Arriving in Mina transit camp in South Sudan’s Upper Nile state, I am surrounded by hundreds of women and men who’d just arrived from Khartoum and were now busily off-loading packed buses of household items onto donkey-pulled carts. These are “returnees”, South Sudanese who left the region during Sudan’s north-south civil war and have now come back following the south’s independence in July.
People hurry to beat the rain and prepare makeshift homes built of branches and plastic sheeting. They pile up chairs, beds, and suitcases overfilled with clothes into any space they can find and squeeze their families into the few feet of shelter the plastic sheeting provides. A privileged few have even brought satellite TV dishes and laptops. Mina is just the first stop in what will be a long process of returning home.
Among the hustle and bustle of some 2,000 new arrivals, I see a small group of women speaking with one of Oxfam’s community health volunteers. Unlike nearly everyone else in the camp, these women have nothing. No suitcases, no trunks, no household belongings. Our volunteer explains the women had arrived 10 days earlier from Blue Nile State, just over the world’s newest international border with the north, and are trying to register in Mina camp. Unlike the others, these women did not come here with UN support; they fled fighting that erupted in Blue Nile State.
Abuk, one of the women, told me about her experiences while breastfeeding her baby.
“There was terrible fighting in Damazine [Blue Nile State's capital] between the army and the SPLM-N. I grabbed my baby and ran. I had to leave my other children behind because I could not carry them all. People fled in all directions. I don’t know where my family is now. Many people died.”
Abuk left behind six other children and her husband. “When fighting started, when I heard bullets, I didn’t stop to ask who is shooting or to think. I just grabbed my child and ran,” she continued, perhaps reacting to the surprise on my face that she left behind her children. I struggle but cannot imagine the fear she must have felt as a mother in that situation.
The women escaped on foot, getting occasional help from passing trucks that would take them to the next town. During their three day journey from Damazine to Upper Nile, the women say they survived by drinking rain water and through the generosity of people on the way who gave them food.
The irony is that like the returnees in Mina who came bringing all their worldly possessions, Abuk and the women with her are also originally from South Sudan. They fled to Blue Nile State during the north-south war looking for safety. Once again forced to flee violence, they are now back in their own country, looking for the kind of help refugees of war often need. They want plastic sheeting to build a simple shelter against the rain. They have been sleeping in the open air and are afraid their children are getting sick.

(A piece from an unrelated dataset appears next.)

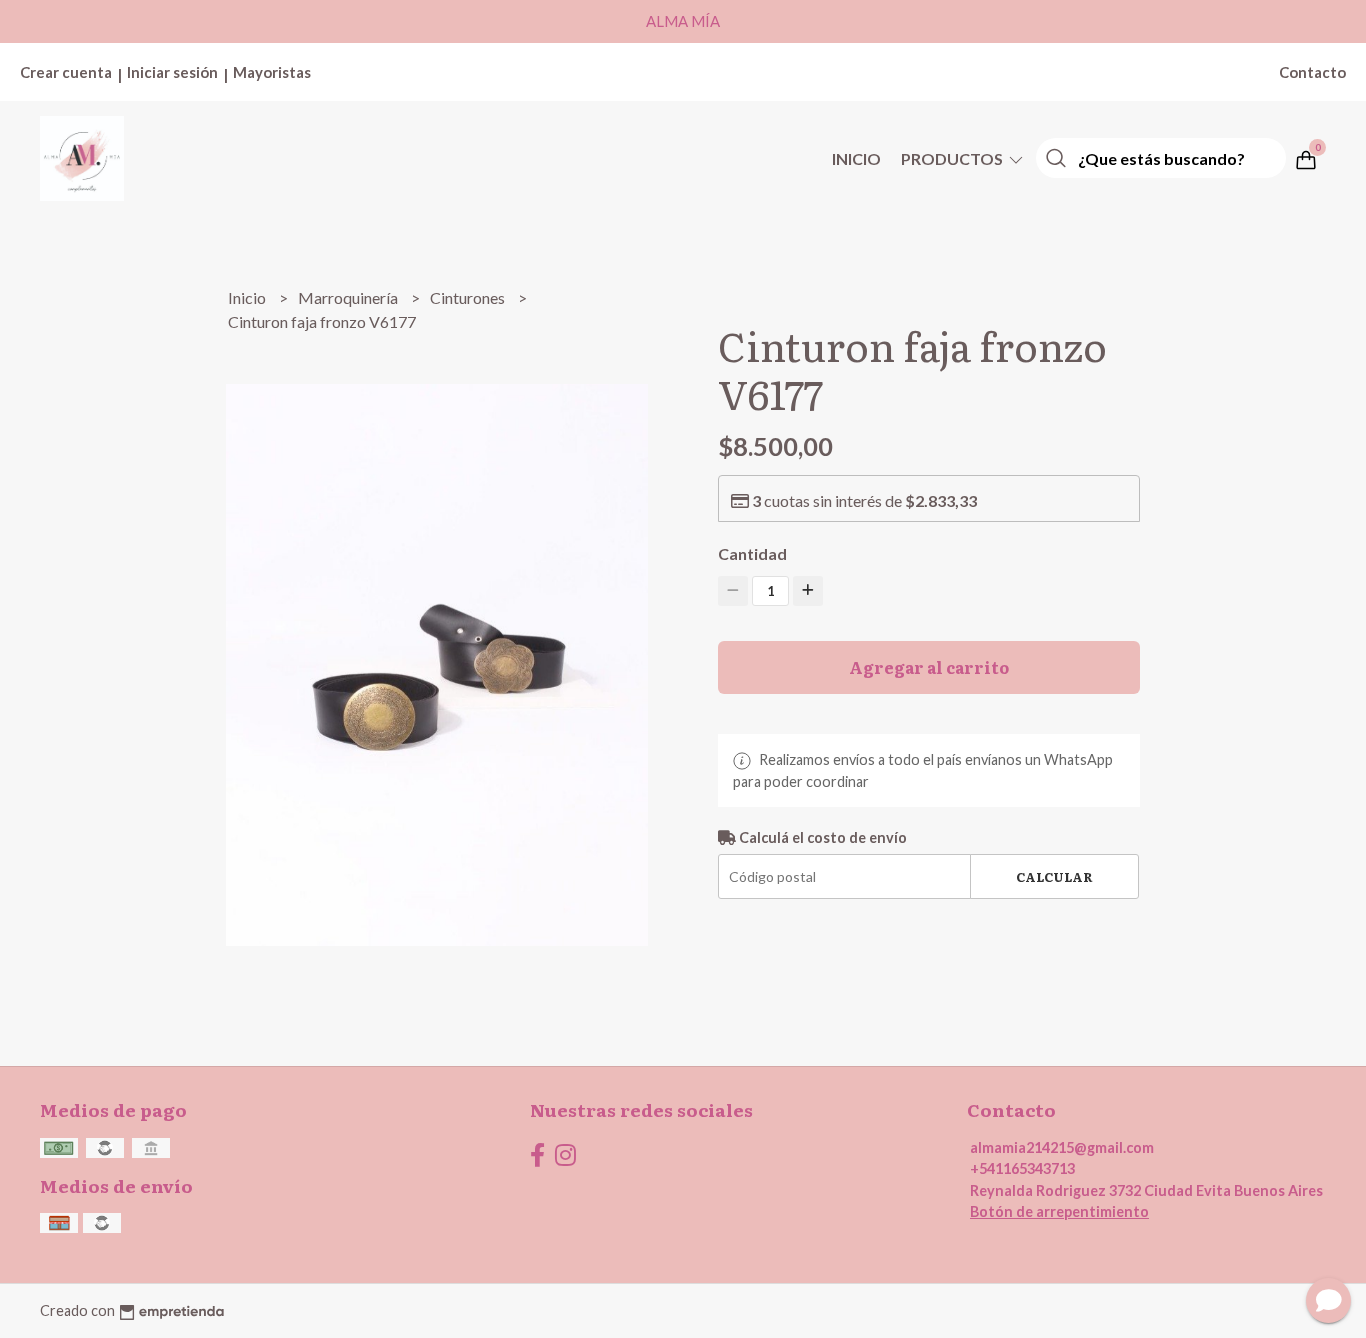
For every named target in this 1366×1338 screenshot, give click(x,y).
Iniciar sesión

Many of the estimated 50,000 people forced to flee the fighting in Blue Nile have become refugees in neighboring Ethiopia. Abuk is part of a much smaller group of a few thousand who now find themselves in a very difficult situation pushed by fighting into a strange new ‘home’ they have been away from for years, where they do not fit into assistance programmes for returnees or for refugees.
The women said that overall life was hard in Sudan’s Blue Nile State because they were often mistreated, and because their children were seen as foreigners and not allowed into local schools. They had wanted to return back to South Sudan. But not like this. Not forced out again by conflict.
When I met them, the women were largely fending for themselves while others, many in better situations, were provided with assistance.
“I don’t know when war will stop. There is no going back now. We came with our children, this has to be their new home,” another woman, Awida, said.